Two weeks ago today, at the tender age of 49, I exchanged the single life for the married life.  On Friday, Nov. 29, I married Jacqueline Halbig at St. Rita Church in Alexandria, Va.
God’s timing—although sometimes hard to understand—is perfect.  Both Jacqueline and I had discerned the marriage vocation throughout our adult lives and, despite pursuing relationships with others, never found the right person.  Consequently, we were beginning to conclude that marriage was not God’s calling for our lives. 
A trip to Washington, DC on June 2, 2012 changed that conclusion for both of us.  A few months previous, I had lunch in Lincoln with Austin Ruse, president of the Catholic Family and Human Rights Institute (C-FAM).  Mr. Ruse was in Nebraska to speak at the Lincoln Diocesan Council of Catholic Women conference. 
When he returned home to the Washington D.C. area, Austin’s wife Cathy asked how I was doing and if I was married yet.  I’ve known Cathy for many years, from the time when she worked in the U.S. Bishops’ Pro Life Office in Washington, D.C.  Austin, who had asked me the same question at lunch, told Cathy that I was still single.
A short time later, I received an e-mail from Cathy asking if I’d like to meet a friend of theirs (Jacqueline Halbig).  Having begun to conclude that marriage might not be my calling, I was initially hesitant to say yes.  Thanks to the wise counsel of my spiritual director, I agreed to pursue yet another relationship.
On Saturday, June 2, 2012, I flew to Alexandria, and met the woman who a year and a half later would become my wife.  I was scheduled to fly there the day before, but after boarding the plane and pulling out toward the runway, the plane was stopped and ultimately cancelled due to storms in the D.C. area. 
As a person takes the initial steps to pursue a dating relationship, such strange encounters lead one to wonder whether this is God’s way of saying no or the devil’s way of frustrating God’s will.  I concluded the latter and rebooked a flight for the next day. 
One of the first things Jacqueline told me was that she recognized my name from some contract work she had done for Americans United for Life during the debate over Obamacare a couple years prior.  She was assigned to call my office to discuss various pro-life concerns about the legislation and, for some reason (perhaps because she is German) she was intrigued by my name.
This past connection over pro-life issues in addition to our common relationship with a couple involved in pro-life work was an initial indicator that God may be at work in bringing us together.  I had always thought that if I was to be married that I’d most likely find my wife through my pro-life work, and this turned out to be the case.

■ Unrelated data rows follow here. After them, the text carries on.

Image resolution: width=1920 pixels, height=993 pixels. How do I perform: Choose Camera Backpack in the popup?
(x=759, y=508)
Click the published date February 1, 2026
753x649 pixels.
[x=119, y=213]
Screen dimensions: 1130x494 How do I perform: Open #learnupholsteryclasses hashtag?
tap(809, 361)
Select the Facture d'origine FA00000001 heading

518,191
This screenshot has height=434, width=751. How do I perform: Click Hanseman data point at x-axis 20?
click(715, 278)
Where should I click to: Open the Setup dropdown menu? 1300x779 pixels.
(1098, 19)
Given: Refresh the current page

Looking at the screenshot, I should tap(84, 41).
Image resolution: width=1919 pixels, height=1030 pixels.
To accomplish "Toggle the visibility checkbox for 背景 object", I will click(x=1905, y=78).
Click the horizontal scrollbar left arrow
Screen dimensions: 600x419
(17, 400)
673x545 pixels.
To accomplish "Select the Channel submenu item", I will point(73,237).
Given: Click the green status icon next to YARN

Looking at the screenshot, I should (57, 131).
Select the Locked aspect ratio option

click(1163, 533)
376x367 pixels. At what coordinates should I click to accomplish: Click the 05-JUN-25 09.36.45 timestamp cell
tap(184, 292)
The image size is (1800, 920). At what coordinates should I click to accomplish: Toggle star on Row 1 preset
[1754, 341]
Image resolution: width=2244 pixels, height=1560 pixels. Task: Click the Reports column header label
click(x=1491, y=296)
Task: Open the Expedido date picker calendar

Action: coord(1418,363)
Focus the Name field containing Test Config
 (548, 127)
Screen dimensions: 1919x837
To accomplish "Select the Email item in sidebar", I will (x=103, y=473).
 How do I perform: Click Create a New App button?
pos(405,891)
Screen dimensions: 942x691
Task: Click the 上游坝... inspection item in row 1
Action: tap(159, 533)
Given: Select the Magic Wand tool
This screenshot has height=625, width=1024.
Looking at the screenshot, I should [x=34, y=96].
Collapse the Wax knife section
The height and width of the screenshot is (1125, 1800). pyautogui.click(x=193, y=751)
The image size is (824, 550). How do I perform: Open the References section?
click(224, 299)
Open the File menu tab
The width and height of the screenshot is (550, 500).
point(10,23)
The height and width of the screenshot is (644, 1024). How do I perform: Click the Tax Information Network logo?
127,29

I share these personal details to encourage single persons (especially those in middle age) who may be discouraged in their pursuit of a good spouse.  Both Jacqueline and I recognized that with as many common friends as we have, it was remarkable that we didn’t meet years ago.  We also recognized that had we met at a different time in our lives, it is possible that we may not have connected the way we did at this time in our lives.  Again, God’s timing is perfect!
Furthermore, because marriage is a sacred institution and essential to a healthy society, I want to encourage those who are considering marriage to discern well whom God has chosen for their spouse.  Jacqueline and I agreed that there are worse things than being single—like marrying the wrong person. 
If you are dating, don’t rush the courtship.  Take plenty of time to really get to know your potential spouse, pray together and apart for God’s guidance in your discernment, and save sexual intimacy until marriage. 
Jacqueline’s and my commitment to chastity was critical to us discerning well our call to marriage.  It made our relationship—before and after marriage—more special and beautiful.  And we were blessed to be told that it inspired others around us who saw that chastity is possible and desirable.  We cannot thank God enough!